PHN GUIDELINE: IMPETIGO

I. DEFINITION:

Most common skin infection in children caused by invasion of the epidermis by pathogenic
Staphylococcus aureus or Streptococcus pyogenes, or a combination of these.

II. ETIOLOGY:

A. Pathogens are streptococci and/or staphylococci.

B. Direct contact with infected persons, contaminated fomites, or direct contact with an
asymptomatic carrier.

C. Nares are the major site of colonization; auto-infection is responsible for a significant
number of infections.

D. Insect bites, scabies, or other minor trauma to skin may precede infection.

E. Incubation period is typically 1-3 days for streptococcal disease and 4-10 days for
staphylococcal disease.

F. Communicable while purulent lesions are draining or while carrier state persists.

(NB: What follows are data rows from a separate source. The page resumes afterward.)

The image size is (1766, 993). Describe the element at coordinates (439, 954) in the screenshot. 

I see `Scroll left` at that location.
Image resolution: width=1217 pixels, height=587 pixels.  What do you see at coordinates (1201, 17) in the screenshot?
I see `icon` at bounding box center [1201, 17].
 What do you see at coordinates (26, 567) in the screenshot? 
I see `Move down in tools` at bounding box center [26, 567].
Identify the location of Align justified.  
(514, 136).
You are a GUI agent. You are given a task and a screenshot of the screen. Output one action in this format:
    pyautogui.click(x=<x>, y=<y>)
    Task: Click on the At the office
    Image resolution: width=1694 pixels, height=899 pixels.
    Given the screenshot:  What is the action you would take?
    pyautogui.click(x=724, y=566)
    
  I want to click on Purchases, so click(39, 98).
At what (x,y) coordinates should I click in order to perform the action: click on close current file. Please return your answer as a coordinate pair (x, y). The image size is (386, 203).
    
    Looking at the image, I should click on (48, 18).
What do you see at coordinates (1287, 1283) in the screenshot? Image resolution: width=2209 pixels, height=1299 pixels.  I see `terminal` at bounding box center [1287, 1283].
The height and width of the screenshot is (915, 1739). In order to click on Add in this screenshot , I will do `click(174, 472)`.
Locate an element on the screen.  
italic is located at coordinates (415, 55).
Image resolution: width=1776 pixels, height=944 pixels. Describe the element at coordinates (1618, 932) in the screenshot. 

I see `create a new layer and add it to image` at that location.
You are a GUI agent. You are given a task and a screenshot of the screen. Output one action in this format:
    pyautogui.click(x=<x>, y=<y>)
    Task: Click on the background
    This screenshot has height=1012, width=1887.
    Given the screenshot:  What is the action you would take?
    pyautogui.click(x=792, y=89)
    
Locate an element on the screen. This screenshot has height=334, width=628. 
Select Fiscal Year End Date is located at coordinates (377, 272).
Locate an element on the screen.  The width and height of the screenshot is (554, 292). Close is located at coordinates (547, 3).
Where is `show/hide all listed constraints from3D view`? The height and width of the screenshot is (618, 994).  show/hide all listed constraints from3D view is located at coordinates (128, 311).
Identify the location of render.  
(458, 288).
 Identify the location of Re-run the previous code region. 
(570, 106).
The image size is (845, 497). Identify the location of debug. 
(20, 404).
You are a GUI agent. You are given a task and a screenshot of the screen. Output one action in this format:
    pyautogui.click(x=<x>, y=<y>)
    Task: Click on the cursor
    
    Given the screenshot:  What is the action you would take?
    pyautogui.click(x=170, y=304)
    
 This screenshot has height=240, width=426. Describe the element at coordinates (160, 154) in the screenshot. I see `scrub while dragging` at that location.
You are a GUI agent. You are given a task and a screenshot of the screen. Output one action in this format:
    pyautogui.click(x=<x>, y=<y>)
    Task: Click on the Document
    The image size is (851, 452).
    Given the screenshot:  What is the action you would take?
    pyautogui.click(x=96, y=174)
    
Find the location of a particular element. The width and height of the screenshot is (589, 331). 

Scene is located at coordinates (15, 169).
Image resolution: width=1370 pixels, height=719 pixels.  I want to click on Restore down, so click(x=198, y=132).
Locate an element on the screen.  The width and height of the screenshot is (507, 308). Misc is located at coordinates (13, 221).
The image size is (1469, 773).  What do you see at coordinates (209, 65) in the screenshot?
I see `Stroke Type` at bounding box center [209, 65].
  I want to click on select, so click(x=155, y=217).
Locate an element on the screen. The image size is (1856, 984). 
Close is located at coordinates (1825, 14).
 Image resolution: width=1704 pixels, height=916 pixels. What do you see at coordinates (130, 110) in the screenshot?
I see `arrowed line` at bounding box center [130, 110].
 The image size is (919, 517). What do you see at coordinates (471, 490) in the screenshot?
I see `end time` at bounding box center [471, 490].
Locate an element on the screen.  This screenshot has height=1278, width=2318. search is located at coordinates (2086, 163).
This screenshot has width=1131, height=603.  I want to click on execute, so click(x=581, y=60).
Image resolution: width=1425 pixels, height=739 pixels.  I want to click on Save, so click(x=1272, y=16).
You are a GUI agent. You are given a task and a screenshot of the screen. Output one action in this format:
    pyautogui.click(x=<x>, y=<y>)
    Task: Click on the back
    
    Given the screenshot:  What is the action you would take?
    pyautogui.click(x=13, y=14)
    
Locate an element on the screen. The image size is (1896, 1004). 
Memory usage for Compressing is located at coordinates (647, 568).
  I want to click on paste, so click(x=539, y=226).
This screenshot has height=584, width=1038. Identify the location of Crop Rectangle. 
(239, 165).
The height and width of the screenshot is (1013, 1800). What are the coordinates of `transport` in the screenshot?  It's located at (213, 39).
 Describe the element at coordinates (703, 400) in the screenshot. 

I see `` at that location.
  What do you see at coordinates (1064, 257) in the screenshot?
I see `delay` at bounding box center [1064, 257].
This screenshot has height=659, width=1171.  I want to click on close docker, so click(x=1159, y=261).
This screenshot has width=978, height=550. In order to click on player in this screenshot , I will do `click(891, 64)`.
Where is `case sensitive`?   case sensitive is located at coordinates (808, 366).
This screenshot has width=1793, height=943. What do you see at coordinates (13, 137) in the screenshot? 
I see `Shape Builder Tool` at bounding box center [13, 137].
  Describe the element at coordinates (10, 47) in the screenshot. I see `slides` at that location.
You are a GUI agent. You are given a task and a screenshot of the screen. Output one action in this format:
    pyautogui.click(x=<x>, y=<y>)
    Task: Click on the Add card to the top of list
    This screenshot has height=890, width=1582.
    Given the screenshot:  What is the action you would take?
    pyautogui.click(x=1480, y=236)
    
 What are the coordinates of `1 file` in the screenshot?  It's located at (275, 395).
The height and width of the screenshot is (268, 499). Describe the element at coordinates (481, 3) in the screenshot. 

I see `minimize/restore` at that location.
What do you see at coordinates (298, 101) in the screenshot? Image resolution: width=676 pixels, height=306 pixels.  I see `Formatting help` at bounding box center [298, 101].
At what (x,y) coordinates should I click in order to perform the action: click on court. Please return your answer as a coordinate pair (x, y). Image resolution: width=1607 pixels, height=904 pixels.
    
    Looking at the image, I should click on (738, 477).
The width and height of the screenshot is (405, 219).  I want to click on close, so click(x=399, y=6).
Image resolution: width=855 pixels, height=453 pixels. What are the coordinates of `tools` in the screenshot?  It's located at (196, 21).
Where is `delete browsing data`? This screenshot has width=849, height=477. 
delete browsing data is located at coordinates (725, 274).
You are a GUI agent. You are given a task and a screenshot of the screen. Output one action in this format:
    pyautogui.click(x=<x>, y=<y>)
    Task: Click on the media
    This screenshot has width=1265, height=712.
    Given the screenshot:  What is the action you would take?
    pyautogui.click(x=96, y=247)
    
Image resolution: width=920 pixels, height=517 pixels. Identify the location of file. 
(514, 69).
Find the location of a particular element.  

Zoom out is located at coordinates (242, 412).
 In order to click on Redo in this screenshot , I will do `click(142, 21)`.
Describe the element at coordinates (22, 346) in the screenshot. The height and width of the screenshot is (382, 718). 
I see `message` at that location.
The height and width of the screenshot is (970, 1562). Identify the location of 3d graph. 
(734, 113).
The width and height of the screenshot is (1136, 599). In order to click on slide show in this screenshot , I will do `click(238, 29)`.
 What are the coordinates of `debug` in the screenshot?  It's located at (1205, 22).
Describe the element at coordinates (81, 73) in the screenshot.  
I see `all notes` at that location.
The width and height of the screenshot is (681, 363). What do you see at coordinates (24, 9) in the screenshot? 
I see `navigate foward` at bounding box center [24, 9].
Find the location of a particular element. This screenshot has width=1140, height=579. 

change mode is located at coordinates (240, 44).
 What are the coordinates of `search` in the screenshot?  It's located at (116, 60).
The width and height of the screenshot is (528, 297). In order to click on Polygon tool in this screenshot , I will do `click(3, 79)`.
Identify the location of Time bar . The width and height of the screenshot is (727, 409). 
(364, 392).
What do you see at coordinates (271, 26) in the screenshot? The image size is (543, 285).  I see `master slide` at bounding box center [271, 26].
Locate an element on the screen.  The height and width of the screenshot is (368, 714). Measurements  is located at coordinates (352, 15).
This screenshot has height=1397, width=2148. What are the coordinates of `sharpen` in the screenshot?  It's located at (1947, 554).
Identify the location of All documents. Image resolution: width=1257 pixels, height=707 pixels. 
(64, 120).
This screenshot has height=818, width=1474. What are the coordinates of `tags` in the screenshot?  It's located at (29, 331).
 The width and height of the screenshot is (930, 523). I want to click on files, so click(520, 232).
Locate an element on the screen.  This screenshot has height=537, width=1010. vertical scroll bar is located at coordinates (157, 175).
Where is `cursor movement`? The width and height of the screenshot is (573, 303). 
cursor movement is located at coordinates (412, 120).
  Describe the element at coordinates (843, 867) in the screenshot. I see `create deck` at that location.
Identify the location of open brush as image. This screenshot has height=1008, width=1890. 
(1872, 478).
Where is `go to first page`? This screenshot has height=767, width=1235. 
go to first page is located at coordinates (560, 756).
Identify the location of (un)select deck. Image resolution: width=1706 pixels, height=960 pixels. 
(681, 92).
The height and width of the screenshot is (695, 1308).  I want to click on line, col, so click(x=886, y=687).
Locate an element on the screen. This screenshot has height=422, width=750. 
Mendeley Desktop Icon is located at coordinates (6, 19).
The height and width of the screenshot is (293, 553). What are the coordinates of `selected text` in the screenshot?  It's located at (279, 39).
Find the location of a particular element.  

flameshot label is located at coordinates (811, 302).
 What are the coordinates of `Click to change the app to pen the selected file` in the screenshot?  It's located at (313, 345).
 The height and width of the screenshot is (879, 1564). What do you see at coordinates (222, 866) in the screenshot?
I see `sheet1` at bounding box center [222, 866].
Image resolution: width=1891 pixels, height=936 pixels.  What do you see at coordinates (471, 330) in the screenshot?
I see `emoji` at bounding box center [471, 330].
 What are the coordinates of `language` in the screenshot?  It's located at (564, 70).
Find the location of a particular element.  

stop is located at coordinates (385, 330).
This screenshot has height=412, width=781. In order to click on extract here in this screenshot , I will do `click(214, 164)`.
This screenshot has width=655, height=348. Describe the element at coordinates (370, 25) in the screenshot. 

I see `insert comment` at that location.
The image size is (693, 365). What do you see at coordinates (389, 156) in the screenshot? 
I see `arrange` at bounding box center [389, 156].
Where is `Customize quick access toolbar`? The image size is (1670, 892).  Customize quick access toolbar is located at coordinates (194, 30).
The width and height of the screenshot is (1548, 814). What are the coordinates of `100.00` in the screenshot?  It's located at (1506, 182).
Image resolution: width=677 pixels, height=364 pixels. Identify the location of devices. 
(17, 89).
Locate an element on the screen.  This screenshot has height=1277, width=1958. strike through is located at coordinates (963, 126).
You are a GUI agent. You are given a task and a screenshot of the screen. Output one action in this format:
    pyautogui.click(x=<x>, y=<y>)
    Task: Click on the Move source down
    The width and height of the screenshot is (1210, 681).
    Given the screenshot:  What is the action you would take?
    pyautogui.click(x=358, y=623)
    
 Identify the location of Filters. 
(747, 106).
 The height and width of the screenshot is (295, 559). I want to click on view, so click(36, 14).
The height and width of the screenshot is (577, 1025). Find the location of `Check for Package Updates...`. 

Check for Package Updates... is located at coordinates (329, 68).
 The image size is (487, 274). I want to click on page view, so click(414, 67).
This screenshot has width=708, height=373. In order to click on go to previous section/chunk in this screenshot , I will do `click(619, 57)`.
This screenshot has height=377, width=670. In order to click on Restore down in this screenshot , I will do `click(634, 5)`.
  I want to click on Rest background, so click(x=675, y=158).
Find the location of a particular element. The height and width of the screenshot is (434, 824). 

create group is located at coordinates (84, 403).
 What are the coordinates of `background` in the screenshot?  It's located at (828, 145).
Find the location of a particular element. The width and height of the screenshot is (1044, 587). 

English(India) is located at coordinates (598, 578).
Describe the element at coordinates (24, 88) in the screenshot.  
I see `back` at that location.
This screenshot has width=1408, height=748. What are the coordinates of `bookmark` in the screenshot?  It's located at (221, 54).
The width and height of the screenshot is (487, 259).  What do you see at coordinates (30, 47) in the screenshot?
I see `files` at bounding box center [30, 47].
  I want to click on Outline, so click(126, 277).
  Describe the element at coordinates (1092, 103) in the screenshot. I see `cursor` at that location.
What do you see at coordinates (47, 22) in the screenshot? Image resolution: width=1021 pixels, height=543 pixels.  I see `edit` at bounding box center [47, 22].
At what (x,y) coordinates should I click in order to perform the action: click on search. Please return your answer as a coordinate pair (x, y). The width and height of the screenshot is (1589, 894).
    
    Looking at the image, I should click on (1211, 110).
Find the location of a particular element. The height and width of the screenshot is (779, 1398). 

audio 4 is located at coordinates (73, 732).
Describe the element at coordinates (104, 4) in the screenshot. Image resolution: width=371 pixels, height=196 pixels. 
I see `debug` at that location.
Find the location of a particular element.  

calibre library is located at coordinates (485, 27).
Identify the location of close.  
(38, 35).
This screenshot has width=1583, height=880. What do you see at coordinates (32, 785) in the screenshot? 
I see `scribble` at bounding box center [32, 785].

G. Peak incidence is late summer and early fall and occurs most commonly in young
children.

H. Recent trends have shown an increasing incidence of Staph. aureus-associated


impetigo. Common in sports because of the increased perspiration, body heat and
friction caused by sports equipment

I. Over the last decade, the emergence of community-acquired Methicillin resistant


Staphylococcus aureus (CA-MRSA) requires the provider to be mindful of community
acquired pathogens.

III. CLINICAL FEATURES (Diagnostic Criteria):

A. Signs and Symptoms:

1. Impetigo occurs in two clinical forms: Localized lymphadenopathy less common


than in non-bullous form.
a. Bullous (blistering) - Less common and is seen primarily in newborns
and infants.
b. Nonbullous (crusting) - Accounts for more than 70% of cases.

2. Physical symptoms uncommon, unless lesions widespread.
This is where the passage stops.